Le mysticisme de Bœhme est plus qu’un épisode à l’origine de la pensée moderne ; il ne rencontra pas seulement des partisans tels que le cartésien Pierre Poiret et le fameux Louis Claude Saint-Martin, le philosophe inconnu, qui traduisit en français plusieurs de ses ouvrages : il fut ressuscité par Baader, par Schelling (Traité de l’essence de la liberté humaine). Est-il même exact de dire qu’il fut ressuscité ? N’exprimait-il pas un esprit plus puissant encore que lui-même, plus profond que les formules d’imagination et de rêve dans lesquelles il traduisait sa pensée ? Admettre que les forces naturelles sont des qualités spirituelles condensées, cristallisées sous une forme sensible, n’était-ce pas annoncer l’opposition que rencontra en Allemagne l’idée cartésienne d’un dualisme abstrait entre la pensée et la matière, et d’une nature ramenée à un simple mécanisme ? N’était-ce pas faire entendre ce que développe Hegel, à savoir que l’esprit à la fois présuppose la nature et la fonde ? Et, à d’autres points de vue, rien ne fut plus caractéristique de la philosophie allemande que cette idée de l’esprit conçu, non comme faculté fixe, mais comme puissance infinie de réalisation ; que cette idée d’une évolution nécessaire pour amener à la clarté de la conscience tout ce que l’être enveloppe dans son fond ; que cette idée d’une raison synthétique capable de vraiment comprendre le réel au lieu de le morceler et de l’opposer à jamais, comme le fait l’entendement analytique ; que cette idée en somme d’une relation interne entre l’action libre et l’entendement, la pensée et les choses, l’Infini et le fini, relation grâce à laquelle les termes en apparence opposés deviennent les éléments d’une unité plus complète et plus riche, de la véritable unité. Et comme l’influence secrète exercée sur de très grands philosophes par un tel mysticisme – celui d’Eckart comme celui de Bœhme – témoigne bien qu’il serait vain de présumer que tout ce qui est susceptible de prendre un sens rationnel doit nécessairement entrer dans le monde et dans l’esprit humain par la voie de la simple raison !
Victor DELBOS.
Extrait d’un cours inédit sur la Préparation de la philosophie moderne.

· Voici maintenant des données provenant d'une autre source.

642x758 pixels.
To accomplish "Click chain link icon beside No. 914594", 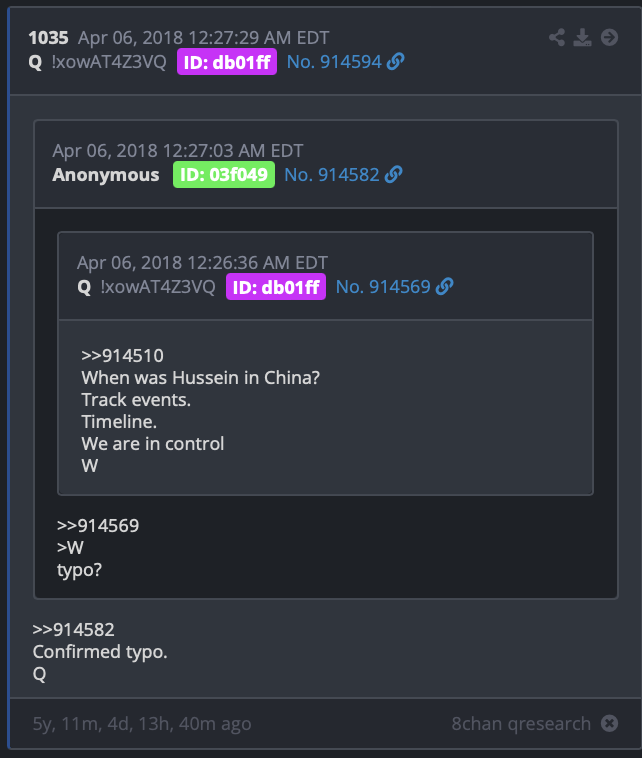I will pyautogui.click(x=395, y=61).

Paru dans les Cahiers de la nouvelle journée en 1925.
1 En somme, voici, d’après Bœhme, comment les choses se passent. Dans la Divinité, s’éveille éternellement la tendance à se connaître, c’est-à-dire à devenir à la fois un sujet connaissant, un objet connu et une synthèse du sujet et de l’objet se reconnaissant comme identiques l’un à l’autre. Cette triple tendance se réalise sous la forme de la personnalité divine, personnalité triple, dit Bœhme, pour rester orthodoxe. – Ce passage de la simple virtualité à la pleine réalité de la personne s’accomplit par une victoire remportée par Dieu sur sa nature.